[start]

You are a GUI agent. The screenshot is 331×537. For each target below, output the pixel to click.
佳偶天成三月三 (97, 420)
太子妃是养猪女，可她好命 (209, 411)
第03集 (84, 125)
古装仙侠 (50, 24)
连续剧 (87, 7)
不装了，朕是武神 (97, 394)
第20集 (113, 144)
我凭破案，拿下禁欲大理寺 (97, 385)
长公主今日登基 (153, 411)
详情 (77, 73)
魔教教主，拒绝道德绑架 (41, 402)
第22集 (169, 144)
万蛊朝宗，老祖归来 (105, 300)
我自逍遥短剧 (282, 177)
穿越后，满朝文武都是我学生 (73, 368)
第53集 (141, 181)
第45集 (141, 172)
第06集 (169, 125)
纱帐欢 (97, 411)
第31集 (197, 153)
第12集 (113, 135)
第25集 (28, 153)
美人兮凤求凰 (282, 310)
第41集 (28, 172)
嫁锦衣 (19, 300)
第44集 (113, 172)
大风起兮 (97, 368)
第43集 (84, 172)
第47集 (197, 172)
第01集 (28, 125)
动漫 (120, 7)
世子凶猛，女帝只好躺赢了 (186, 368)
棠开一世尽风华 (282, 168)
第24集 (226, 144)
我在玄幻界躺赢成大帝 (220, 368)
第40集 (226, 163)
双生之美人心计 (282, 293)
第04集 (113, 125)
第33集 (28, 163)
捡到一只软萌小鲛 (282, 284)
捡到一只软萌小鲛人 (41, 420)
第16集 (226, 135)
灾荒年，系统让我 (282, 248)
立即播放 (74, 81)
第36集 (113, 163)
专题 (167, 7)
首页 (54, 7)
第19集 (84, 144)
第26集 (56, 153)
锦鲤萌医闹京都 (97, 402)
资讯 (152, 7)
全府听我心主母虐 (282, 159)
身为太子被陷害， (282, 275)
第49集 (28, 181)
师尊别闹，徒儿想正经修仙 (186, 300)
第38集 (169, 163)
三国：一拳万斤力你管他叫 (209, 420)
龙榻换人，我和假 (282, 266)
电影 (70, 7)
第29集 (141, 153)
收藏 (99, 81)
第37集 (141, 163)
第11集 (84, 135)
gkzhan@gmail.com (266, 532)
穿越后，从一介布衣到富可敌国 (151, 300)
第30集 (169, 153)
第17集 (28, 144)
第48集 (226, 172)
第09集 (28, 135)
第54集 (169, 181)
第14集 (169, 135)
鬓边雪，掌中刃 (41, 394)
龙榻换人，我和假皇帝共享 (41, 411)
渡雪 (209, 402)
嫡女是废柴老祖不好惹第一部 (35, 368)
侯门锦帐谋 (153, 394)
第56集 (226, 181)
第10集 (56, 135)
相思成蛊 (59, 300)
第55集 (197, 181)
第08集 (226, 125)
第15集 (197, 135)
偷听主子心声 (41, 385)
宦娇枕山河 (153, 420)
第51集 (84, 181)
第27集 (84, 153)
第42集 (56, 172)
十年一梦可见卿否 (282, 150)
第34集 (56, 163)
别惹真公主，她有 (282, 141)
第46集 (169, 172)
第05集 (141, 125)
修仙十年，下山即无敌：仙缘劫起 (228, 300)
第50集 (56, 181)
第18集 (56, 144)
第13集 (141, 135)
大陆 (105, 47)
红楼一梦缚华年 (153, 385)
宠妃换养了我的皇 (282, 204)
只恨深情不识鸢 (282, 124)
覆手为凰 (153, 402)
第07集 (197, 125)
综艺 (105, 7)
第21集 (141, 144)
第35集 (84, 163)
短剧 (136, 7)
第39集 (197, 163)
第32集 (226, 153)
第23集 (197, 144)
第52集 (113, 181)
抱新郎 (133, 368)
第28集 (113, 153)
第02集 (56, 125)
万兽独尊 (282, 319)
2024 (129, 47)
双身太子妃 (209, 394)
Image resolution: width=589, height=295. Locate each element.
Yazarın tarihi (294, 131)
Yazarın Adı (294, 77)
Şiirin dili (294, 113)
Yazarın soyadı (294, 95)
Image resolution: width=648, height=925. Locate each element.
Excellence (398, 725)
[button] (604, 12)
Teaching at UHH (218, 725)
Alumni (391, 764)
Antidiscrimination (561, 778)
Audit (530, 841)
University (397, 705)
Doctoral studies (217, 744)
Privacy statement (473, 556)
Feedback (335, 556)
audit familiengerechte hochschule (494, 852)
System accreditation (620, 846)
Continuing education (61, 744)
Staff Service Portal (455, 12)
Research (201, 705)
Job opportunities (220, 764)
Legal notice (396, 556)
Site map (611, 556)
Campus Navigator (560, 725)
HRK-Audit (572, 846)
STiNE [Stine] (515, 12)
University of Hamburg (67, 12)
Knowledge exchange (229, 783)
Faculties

[end]

- TASK REQUIREMENTS: Copy all of the entries above, line by line, with no changes.

- FINAL RESULT:
You are a GUI agent. The screenshot is 331×537. For each target below, output the pixel to click.
佳偶天成三月三 (97, 420)
太子妃是养猪女，可她好命 (209, 411)
第03集 (84, 125)
古装仙侠 (50, 24)
连续剧 (87, 7)
不装了，朕是武神 (97, 394)
第20集 (113, 144)
我凭破案，拿下禁欲大理寺 (97, 385)
长公主今日登基 (153, 411)
详情 (77, 73)
魔教教主，拒绝道德绑架 (41, 402)
第22集 (169, 144)
万蛊朝宗，老祖归来 (105, 300)
我自逍遥短剧 (282, 177)
穿越后，满朝文武都是我学生 (73, 368)
第53集 (141, 181)
第45集 (141, 172)
第06集 (169, 125)
纱帐欢 (97, 411)
第31集 (197, 153)
第12集 (113, 135)
第25集 (28, 153)
美人兮凤求凰 (282, 310)
第41集 (28, 172)
嫁锦衣 (19, 300)
第44集 (113, 172)
大风起兮 (97, 368)
第43集 (84, 172)
第47集 (197, 172)
第01集 (28, 125)
动漫 (120, 7)
世子凶猛，女帝只好躺赢了 (186, 368)
棠开一世尽风华 (282, 168)
第24集 (226, 144)
我在玄幻界躺赢成大帝 (220, 368)
第40集 (226, 163)
双生之美人心计 (282, 293)
第04集 (113, 125)
第33集 (28, 163)
捡到一只软萌小鲛 (282, 284)
捡到一只软萌小鲛人 (41, 420)
第16集 (226, 135)
灾荒年，系统让我 (282, 248)
立即播放 (74, 81)
第36集 (113, 163)
专题 (167, 7)
首页 (54, 7)
第19集 (84, 144)
第26集 (56, 153)
锦鲤萌医闹京都 (97, 402)
资讯 (152, 7)
全府听我心主母虐 (282, 159)
身为太子被陷害， (282, 275)
第49集 (28, 181)
师尊别闹，徒儿想正经修仙 (186, 300)
第38集 (169, 163)
三国：一拳万斤力你管他叫 (209, 420)
龙榻换人，我和假 (282, 266)
电影 (70, 7)
第29集 (141, 153)
收藏 (99, 81)
第37集 (141, 163)
第11集 (84, 135)
gkzhan@gmail.com (266, 532)
穿越后，从一介布衣到富可敌国 (151, 300)
第30集 (169, 153)
第17集 (28, 144)
第48集 (226, 172)
第09集 (28, 135)
第54集 (169, 181)
第14集 (169, 135)
鬓边雪，掌中刃 (41, 394)
龙榻换人，我和假皇帝共享 (41, 411)
渡雪 (209, 402)
嫡女是废柴老祖不好惹第一部 (35, 368)
侯门锦帐谋 (153, 394)
第56集 (226, 181)
第10集 (56, 135)
相思成蛊 (59, 300)
第55集 (197, 181)
第08集 (226, 125)
第15集 (197, 135)
偷听主子心声 (41, 385)
宦娇枕山河 (153, 420)
第51集 (84, 181)
第27集 (84, 153)
第42集 (56, 172)
十年一梦可见卿否 (282, 150)
第34集 (56, 163)
别惹真公主，她有 (282, 141)
第46集 (169, 172)
第05集 (141, 125)
修仙十年，下山即无敌：仙缘劫起 (228, 300)
第50集 (56, 181)
第18集 (56, 144)
第13集 (141, 135)
大陆 (105, 47)
红楼一梦缚华年 (153, 385)
宠妃换养了我的皇 (282, 204)
只恨深情不识鸢 (282, 124)
覆手为凰 (153, 402)
第07集 (197, 125)
综艺 (105, 7)
第21集 (141, 144)
第35集 (84, 163)
短剧 (136, 7)
第39集 (197, 163)
第32集 (226, 153)
第23集 (197, 144)
第52集 (113, 181)
抱新郎 (133, 368)
第28集 (113, 153)
第02集 (56, 125)
万兽独尊 (282, 319)
2024 (129, 47)
双身太子妃 (209, 394)
Image resolution: width=589, height=295. Locate each element.
Yazarın tarihi (294, 131)
Yazarın Adı (294, 77)
Şiirin dili (294, 113)
Yazarın soyadı (294, 95)
Image resolution: width=648, height=925. Locate each element.
Excellence (398, 725)
[button] (604, 12)
Teaching at UHH (218, 725)
Alumni (391, 764)
Antidiscrimination (561, 778)
Audit (530, 841)
University (397, 705)
Doctoral studies (217, 744)
Privacy statement (473, 556)
Feedback (335, 556)
audit familiengerechte hochschule (494, 852)
System accreditation (620, 846)
Continuing education (61, 744)
Staff Service Portal (455, 12)
Research (201, 705)
Job opportunities (220, 764)
Legal notice (396, 556)
Site map (611, 556)
Campus Navigator (560, 725)
HRK-Audit (572, 846)
STiNE [Stine] (515, 12)
University of Hamburg (67, 12)
Knowledge exchange (229, 783)
Faculties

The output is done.